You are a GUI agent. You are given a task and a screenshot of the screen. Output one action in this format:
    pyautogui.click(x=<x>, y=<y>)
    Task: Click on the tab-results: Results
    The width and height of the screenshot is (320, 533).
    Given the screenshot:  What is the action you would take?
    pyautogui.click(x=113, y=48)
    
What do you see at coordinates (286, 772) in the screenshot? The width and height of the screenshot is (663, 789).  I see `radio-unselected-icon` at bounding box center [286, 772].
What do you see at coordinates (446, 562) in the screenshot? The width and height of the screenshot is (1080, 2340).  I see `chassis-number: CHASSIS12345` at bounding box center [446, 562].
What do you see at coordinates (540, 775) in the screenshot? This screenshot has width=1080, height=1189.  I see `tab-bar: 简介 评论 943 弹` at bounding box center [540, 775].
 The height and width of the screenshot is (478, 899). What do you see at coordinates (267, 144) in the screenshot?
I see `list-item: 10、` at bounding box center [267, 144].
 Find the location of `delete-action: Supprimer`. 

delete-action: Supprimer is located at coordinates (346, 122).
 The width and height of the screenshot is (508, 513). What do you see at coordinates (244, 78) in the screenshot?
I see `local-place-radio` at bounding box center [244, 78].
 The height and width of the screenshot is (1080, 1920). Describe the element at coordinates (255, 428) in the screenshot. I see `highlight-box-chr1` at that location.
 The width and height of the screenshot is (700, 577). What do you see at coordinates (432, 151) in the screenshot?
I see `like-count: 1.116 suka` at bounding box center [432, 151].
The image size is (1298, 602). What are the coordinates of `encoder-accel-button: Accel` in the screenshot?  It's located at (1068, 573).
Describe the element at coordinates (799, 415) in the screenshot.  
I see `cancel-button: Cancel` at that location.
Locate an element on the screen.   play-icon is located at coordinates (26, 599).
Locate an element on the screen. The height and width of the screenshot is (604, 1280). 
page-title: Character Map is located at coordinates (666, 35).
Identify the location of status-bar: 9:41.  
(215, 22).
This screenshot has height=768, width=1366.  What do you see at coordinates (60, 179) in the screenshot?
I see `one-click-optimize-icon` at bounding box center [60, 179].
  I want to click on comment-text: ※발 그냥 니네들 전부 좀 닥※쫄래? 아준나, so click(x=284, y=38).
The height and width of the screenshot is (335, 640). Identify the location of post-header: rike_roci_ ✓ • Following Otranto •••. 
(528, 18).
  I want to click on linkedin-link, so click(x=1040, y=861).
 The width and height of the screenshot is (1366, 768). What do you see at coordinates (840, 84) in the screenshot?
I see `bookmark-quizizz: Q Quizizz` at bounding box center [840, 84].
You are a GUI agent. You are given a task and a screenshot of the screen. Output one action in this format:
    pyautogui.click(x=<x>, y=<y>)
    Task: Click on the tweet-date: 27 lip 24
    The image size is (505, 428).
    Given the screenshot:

------------------------------

WHAT YOU SHOULD DO | Can you print every one of the records above again, line for line, with nothing changed?

SOLUTION TO THIS TASK |
You are a GUI agent. You are given a task and a screenshot of the screen. Output one action in this format:
    pyautogui.click(x=<x>, y=<y>)
    Task: Click on the tab-results: Results
    The width and height of the screenshot is (320, 533).
    Given the screenshot:  What is the action you would take?
    pyautogui.click(x=113, y=48)
    
What do you see at coordinates (286, 772) in the screenshot? The width and height of the screenshot is (663, 789).  I see `radio-unselected-icon` at bounding box center [286, 772].
What do you see at coordinates (446, 562) in the screenshot? The width and height of the screenshot is (1080, 2340).  I see `chassis-number: CHASSIS12345` at bounding box center [446, 562].
What do you see at coordinates (540, 775) in the screenshot? This screenshot has width=1080, height=1189.  I see `tab-bar: 简介 评论 943 弹` at bounding box center [540, 775].
 The height and width of the screenshot is (478, 899). What do you see at coordinates (267, 144) in the screenshot?
I see `list-item: 10、` at bounding box center [267, 144].
 Find the location of `delete-action: Supprimer`. 

delete-action: Supprimer is located at coordinates (346, 122).
 The width and height of the screenshot is (508, 513). What do you see at coordinates (244, 78) in the screenshot?
I see `local-place-radio` at bounding box center [244, 78].
 The height and width of the screenshot is (1080, 1920). Describe the element at coordinates (255, 428) in the screenshot. I see `highlight-box-chr1` at that location.
 The width and height of the screenshot is (700, 577). What do you see at coordinates (432, 151) in the screenshot?
I see `like-count: 1.116 suka` at bounding box center [432, 151].
The image size is (1298, 602). What are the coordinates of `encoder-accel-button: Accel` in the screenshot?  It's located at (1068, 573).
Describe the element at coordinates (799, 415) in the screenshot.  
I see `cancel-button: Cancel` at that location.
Locate an element on the screen.   play-icon is located at coordinates (26, 599).
Locate an element on the screen. The height and width of the screenshot is (604, 1280). 
page-title: Character Map is located at coordinates (666, 35).
Identify the location of status-bar: 9:41.  
(215, 22).
This screenshot has height=768, width=1366.  What do you see at coordinates (60, 179) in the screenshot?
I see `one-click-optimize-icon` at bounding box center [60, 179].
  I want to click on comment-text: ※발 그냥 니네들 전부 좀 닥※쫄래? 아준나, so click(x=284, y=38).
The height and width of the screenshot is (335, 640). Identify the location of post-header: rike_roci_ ✓ • Following Otranto •••. 
(528, 18).
  I want to click on linkedin-link, so click(x=1040, y=861).
 The width and height of the screenshot is (1366, 768). What do you see at coordinates (840, 84) in the screenshot?
I see `bookmark-quizizz: Q Quizizz` at bounding box center [840, 84].
You are a GUI agent. You are given a task and a screenshot of the screen. Output one action in this format:
    pyautogui.click(x=<x>, y=<y>)
    Task: Click on the tweet-date: 27 lip 24
    The image size is (505, 428).
    Given the screenshot:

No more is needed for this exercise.